Fortune & Frame, a New York-based online jewelry retailer, said real-time payments enabled by FedNow could allow for quicker production and delivery to consumers.
“We're often dealing with tight deadlines between production and delivery to customers. The payment delay and reconciliation process with factories can add anywhere from three to five business days to their shipment time, which can translate to significant delays, said Kieran Powell, the company’s CFO. “With a factory in Rhode Island, they’re not going to start production until they’ve received the funds and reconciled it, which can take a couple of days.”
Real-time payments could also allow the company to take advantage of lower commodity prices, including the spot prices of gold and silver, he added.
5. Easier expense reconciliation.
Business expense reconciliation will get easier with FedNow, because the information included with each transaction will be more comprehensive, and it will happen faster, True said.

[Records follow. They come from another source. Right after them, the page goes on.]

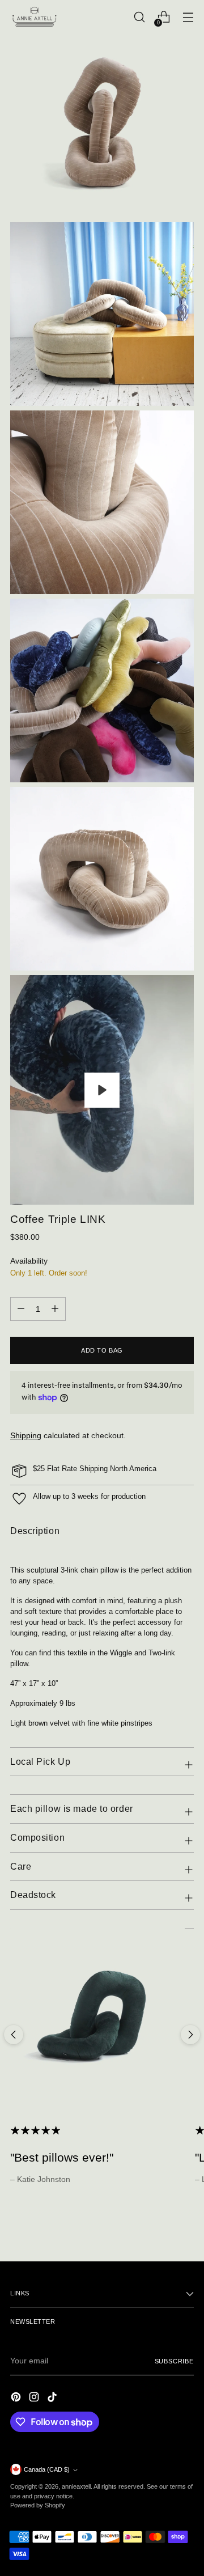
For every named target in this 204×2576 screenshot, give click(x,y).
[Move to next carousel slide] (190, 2034)
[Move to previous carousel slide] (13, 2034)
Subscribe (174, 2361)
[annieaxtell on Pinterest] (17, 2398)
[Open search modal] (139, 17)
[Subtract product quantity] (55, 1309)
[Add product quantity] (21, 1309)
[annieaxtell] (35, 17)
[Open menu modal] (187, 17)
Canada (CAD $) (47, 2469)
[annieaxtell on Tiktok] (53, 2398)
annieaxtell (76, 2486)
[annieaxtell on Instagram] (35, 2398)
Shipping (25, 1435)
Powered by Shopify (37, 2505)
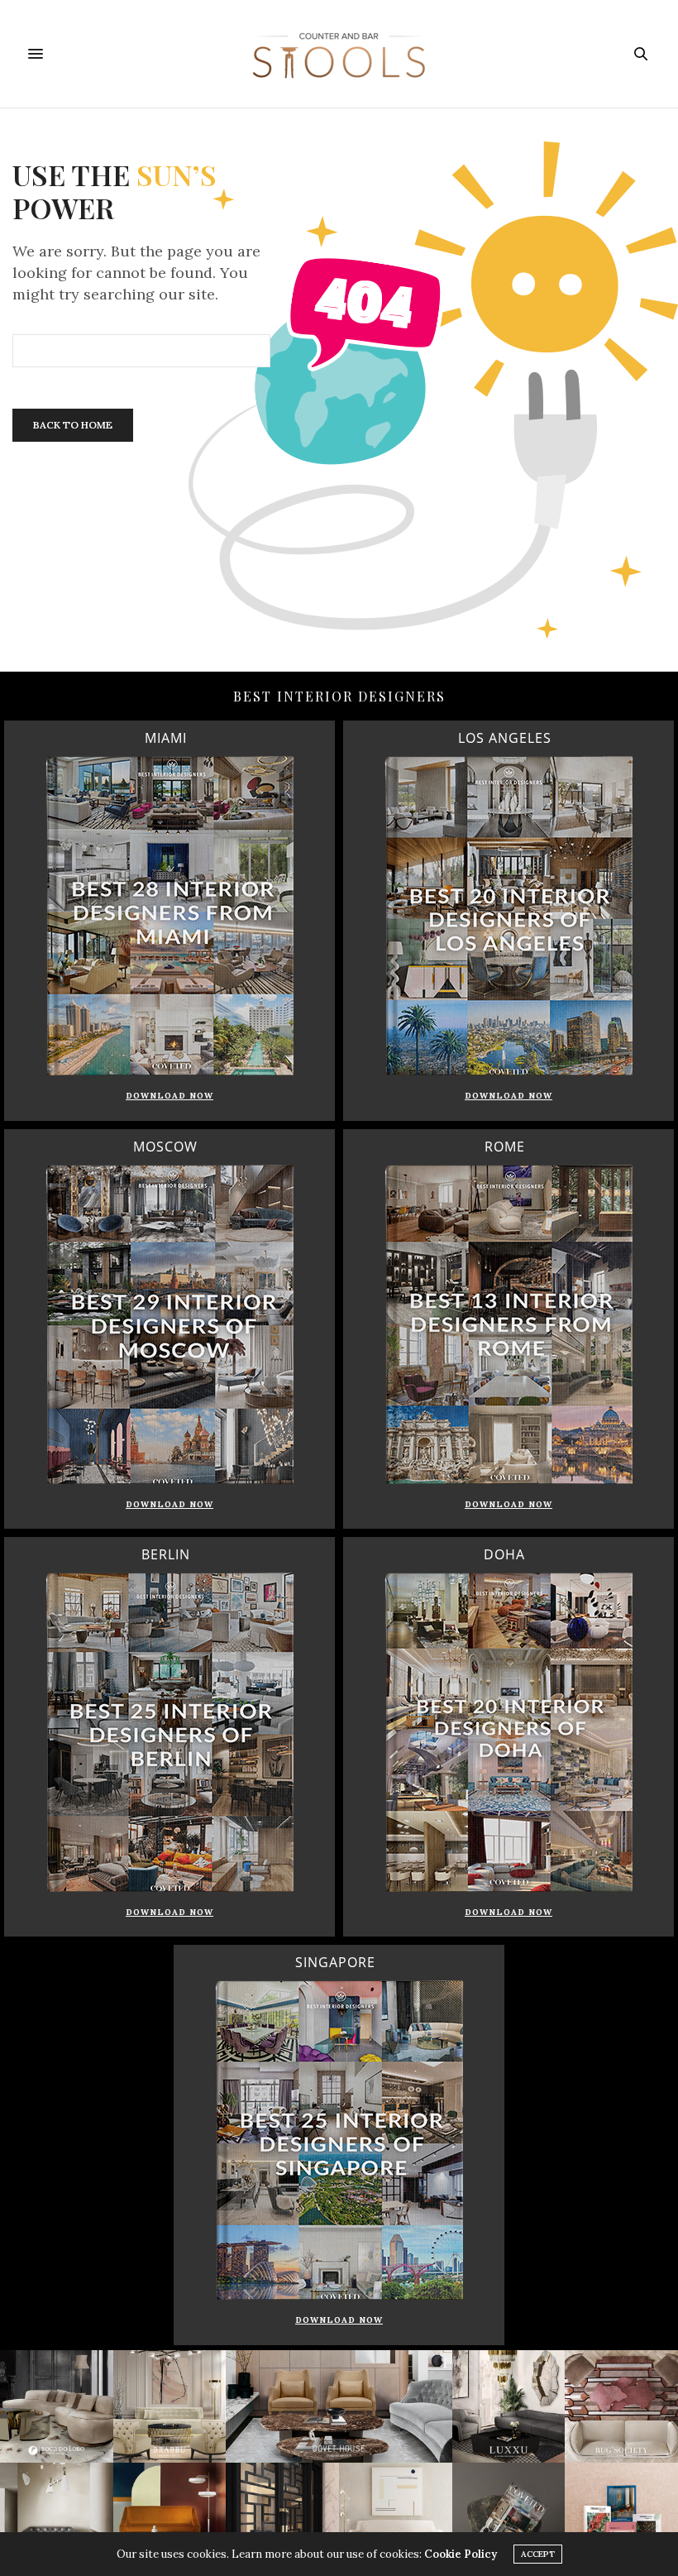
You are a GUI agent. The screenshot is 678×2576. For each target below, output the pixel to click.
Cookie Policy (460, 2554)
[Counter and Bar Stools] (339, 54)
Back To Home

“It will decrease the administrative work necessary to manage your payments, both on the sending and receiving side, that's a very, very good thing that's coming about,” he said.
Faster payments will give brands more visibility into their expenses for a given month, and cut down on time and effort required for the monthly reconciliation process, according to Powell.
6. CFOs will need to lean on their banks for support.
FedNow is hardly a top discussion topic among finance chiefs right now, Tannenbaum said.
“There's not a ton of people chatting about it yet,” he said. “I don't think there's been a lot of clear guidance about how it actually is going to work, and I haven't seen the banks pushing it.”
As a result, it will be on CFOs to seek guidance from their banks to understand the implications.
Jim Colassano, senior vice president of product development and strategy at The Clearing House, a banking association and payments company that is owned by the largest U.S. commercial banks, suggested CFOs should consult with their financial institutions, especially since the transaction limit is currently capped at $500,000. (RTP, the real-time payments network that was rolled out in 2017 by The Clearing House, has a $1 million transaction limit.)
“This transaction limit means businesses using FedNow cannot implement certain use cases that may require transactions larger than $500,000, such as payroll funding, corporate payments to suppliers, or some real estate transactions,” he said.